Possível segundo turno no Rio e os erros de estratégia de Paes

As últimas pesquisas eleitorais já começam a colocar no horizonte um segundo turno na disputa pelo Governo do Rio de Janeiro.
A projeção, reafirmada pela pesquisa Real Time Big Data divulgada nesta quarta-feira (2), deixa Eduardo Paes cada vez mais distante do sonho de liquidar a eleição no primeiro turno.
E isso pode representar um problema para Paes, que parece repetir erros estratégicos semelhantes aos cometidos na eleição de 2018, quando foi derrotado de forma acachapante, sofrendo uma virada ainda no primeiro turno.
O principal erro que Eduardo Paes repete é justamente aquele que ele próprio admitiu em entrevista: tentar atrapalhar Garotinho. E nesse caso, no tapetão.
Naquela eleição, Anthony Garotinho foi impedido de concorrer na reta final da disputa.
Em 2026, entretanto, Garotinho pode concorrer normalmente. Ainda assim, Eduardo Paes entrou com pedido de impugnação contra o ex-governador, numa tentativa de tirá-lo da eleição.
E com o massacre midiático dos grandes veículos de comunicação, para validar uma narrativa falsa sobre inelegibilidade. Além da ajuda de outros setores.

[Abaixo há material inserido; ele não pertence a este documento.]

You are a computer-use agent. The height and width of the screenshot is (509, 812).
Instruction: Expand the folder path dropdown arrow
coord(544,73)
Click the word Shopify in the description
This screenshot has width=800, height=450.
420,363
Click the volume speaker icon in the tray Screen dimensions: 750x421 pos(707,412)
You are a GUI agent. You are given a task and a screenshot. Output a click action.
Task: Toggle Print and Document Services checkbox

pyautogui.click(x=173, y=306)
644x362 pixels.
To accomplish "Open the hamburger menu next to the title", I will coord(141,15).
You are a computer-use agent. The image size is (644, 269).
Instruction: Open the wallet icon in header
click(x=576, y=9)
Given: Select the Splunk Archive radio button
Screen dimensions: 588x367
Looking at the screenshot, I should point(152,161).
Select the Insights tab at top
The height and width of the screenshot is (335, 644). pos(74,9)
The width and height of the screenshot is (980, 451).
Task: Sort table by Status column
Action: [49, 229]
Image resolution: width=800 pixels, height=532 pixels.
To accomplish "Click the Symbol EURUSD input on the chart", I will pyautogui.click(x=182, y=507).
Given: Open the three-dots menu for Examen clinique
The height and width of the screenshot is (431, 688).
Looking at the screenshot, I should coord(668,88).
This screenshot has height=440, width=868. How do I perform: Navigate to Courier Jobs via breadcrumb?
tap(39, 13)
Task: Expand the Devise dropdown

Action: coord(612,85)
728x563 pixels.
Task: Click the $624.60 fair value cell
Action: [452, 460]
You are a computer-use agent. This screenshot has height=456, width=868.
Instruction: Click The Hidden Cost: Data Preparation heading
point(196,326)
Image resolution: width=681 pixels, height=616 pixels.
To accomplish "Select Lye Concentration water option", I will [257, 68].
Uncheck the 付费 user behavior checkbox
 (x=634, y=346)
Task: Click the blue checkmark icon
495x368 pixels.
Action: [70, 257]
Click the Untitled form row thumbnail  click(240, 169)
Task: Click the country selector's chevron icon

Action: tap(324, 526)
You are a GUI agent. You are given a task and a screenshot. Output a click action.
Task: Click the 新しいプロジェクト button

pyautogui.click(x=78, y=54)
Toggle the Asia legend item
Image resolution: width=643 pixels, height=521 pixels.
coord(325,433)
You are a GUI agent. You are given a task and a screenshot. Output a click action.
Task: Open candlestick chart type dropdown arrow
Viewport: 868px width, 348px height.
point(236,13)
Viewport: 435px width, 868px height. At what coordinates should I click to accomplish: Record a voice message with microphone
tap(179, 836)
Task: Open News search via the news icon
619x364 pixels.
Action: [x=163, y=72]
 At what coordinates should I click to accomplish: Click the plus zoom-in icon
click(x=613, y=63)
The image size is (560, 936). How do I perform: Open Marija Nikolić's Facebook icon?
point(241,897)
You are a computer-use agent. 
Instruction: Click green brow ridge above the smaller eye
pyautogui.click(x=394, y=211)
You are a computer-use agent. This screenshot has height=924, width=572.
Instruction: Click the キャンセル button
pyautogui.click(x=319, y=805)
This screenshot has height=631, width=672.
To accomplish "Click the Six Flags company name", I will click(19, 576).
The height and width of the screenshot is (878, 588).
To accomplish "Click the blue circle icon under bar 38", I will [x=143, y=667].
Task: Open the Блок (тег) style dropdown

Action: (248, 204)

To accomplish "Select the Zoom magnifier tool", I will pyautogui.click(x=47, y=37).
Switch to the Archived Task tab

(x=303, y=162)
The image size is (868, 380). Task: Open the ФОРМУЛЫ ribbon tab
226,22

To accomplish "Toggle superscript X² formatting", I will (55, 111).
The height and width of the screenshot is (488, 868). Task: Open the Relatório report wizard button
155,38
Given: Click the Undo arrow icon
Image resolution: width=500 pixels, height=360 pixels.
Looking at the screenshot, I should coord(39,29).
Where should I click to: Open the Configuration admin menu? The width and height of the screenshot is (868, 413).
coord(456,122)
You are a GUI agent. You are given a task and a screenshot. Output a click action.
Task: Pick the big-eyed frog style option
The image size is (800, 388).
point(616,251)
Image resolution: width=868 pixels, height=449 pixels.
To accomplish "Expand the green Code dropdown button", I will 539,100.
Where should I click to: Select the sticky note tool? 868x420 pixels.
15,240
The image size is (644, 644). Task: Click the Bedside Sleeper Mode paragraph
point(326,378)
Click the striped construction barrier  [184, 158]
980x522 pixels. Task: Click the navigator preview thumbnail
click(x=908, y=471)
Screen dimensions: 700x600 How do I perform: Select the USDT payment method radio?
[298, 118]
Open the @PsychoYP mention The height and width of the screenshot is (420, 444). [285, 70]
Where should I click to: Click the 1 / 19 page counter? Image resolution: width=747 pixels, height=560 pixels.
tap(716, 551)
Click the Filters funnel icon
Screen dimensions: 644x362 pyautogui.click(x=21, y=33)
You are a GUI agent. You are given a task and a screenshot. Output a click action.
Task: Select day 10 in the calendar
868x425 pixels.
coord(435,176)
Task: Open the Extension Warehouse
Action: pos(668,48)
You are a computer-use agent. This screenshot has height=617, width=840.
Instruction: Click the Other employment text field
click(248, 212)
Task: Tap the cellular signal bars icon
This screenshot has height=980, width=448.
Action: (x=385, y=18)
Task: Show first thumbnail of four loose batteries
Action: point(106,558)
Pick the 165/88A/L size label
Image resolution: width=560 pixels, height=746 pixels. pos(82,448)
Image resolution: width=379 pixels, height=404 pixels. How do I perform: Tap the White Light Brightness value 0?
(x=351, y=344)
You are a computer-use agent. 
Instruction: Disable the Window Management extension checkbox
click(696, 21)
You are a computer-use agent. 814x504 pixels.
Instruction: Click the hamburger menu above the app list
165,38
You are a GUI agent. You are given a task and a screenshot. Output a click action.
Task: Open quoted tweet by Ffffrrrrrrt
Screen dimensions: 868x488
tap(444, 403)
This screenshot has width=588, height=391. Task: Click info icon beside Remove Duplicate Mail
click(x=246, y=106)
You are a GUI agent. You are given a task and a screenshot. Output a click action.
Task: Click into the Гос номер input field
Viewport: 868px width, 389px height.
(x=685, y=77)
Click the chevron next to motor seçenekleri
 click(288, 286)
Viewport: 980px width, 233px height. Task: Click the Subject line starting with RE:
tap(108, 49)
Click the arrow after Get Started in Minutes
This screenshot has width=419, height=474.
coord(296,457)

Paes chegou a conseguir, por cerca de 24 horas, interromper a campanha de Garotinho, depois que o TRE-RJ acolheu seu pedido para proibir o ex-governador de fazer propaganda na televisão e participar dos debates.
E nesta quarta-feira (2), a Procuradoria-Geral Eleitoral emite parecer favorável à campanha de Garotinho e impomdo nova derrota a Eduardo Paes
Ao insistir na ofensiva contra Garotinho, Eduardo Paes até conseguiu, temporariamente, frear o crescimento do ex-governador. Mas a estratégia também produziu um efeito colateral que pode ser perigoso para sua própria campanha: a rejeição a Paes disparou.
Segundo as últimas pesquisas Quaest e Real Time Big Data, a rejeição de Eduardo Paes já ultrapassa os 40%.
Nas redes sociais, também é perceptível que a ofensiva de Paes contra Garotinho não foi bem recebida por milhares de eleitores — inclusive por pessoas que não pretendiam votar no ex-governador.
Ao tentar impedir, por exemplo, a participação de Garotinho nos debates, Paes acabou criando uma imagem negativa para sua própria campanha. A estratégia de tentar retirar um adversário da disputa pode ter produzido exatamente o efeito contrário ao desejado.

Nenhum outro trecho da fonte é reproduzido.